Records contained in a dataset
########

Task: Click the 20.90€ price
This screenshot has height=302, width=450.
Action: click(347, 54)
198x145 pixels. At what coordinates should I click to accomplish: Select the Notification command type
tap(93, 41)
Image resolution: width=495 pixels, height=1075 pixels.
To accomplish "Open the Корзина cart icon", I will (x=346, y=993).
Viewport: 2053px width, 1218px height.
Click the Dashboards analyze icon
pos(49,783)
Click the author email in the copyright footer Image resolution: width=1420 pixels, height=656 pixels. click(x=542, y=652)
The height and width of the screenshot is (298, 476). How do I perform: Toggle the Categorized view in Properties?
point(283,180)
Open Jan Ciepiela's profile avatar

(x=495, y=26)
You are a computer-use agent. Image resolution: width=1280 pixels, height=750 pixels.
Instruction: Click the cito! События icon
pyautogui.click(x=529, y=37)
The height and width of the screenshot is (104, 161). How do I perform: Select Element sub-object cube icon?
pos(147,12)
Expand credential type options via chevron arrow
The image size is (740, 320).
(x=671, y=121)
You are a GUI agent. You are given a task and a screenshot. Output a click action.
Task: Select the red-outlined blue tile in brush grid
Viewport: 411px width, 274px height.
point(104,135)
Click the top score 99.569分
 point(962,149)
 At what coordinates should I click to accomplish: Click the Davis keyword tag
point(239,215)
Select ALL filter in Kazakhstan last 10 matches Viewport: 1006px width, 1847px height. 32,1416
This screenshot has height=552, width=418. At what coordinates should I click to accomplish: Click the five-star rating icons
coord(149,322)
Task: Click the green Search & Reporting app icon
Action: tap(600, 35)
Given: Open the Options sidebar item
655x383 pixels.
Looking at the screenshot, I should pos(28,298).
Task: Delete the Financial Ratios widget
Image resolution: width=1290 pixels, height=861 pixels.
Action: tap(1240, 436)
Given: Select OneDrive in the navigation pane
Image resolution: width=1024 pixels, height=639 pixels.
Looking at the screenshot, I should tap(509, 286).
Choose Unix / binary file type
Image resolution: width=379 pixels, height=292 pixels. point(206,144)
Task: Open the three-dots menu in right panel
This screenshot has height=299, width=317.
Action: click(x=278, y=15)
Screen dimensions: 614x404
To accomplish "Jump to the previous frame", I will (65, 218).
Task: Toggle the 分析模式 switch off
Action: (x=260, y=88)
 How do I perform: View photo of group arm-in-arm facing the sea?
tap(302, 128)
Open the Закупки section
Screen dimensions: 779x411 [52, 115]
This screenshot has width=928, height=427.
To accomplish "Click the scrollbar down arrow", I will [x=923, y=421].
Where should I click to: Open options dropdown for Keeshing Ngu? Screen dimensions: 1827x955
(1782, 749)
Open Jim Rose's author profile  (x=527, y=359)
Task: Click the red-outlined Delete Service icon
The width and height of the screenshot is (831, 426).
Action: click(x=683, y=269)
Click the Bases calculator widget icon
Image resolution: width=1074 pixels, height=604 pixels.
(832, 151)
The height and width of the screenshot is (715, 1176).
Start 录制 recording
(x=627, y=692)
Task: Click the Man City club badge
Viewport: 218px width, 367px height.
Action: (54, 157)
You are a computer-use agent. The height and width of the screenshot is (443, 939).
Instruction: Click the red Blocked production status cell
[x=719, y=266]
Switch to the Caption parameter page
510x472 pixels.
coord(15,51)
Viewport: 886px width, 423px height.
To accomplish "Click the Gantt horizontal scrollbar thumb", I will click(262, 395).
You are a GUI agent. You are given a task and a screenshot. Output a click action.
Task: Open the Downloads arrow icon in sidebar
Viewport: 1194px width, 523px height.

########

* EXERCISE DESCRIPTION
From the line with "Viewport: 886px width, 423px height." through the final line of the records, return each line exactly. Leave out the rest.

* COMPLETED TASK
Viewport: 886px width, 423px height.
To accomplish "Click the Gantt horizontal scrollbar thumb", I will click(262, 395).
You are a GUI agent. You are given a task and a screenshot. Output a click action.
Task: Open the Downloads arrow icon in sidebar
Viewport: 1194px width, 523px height.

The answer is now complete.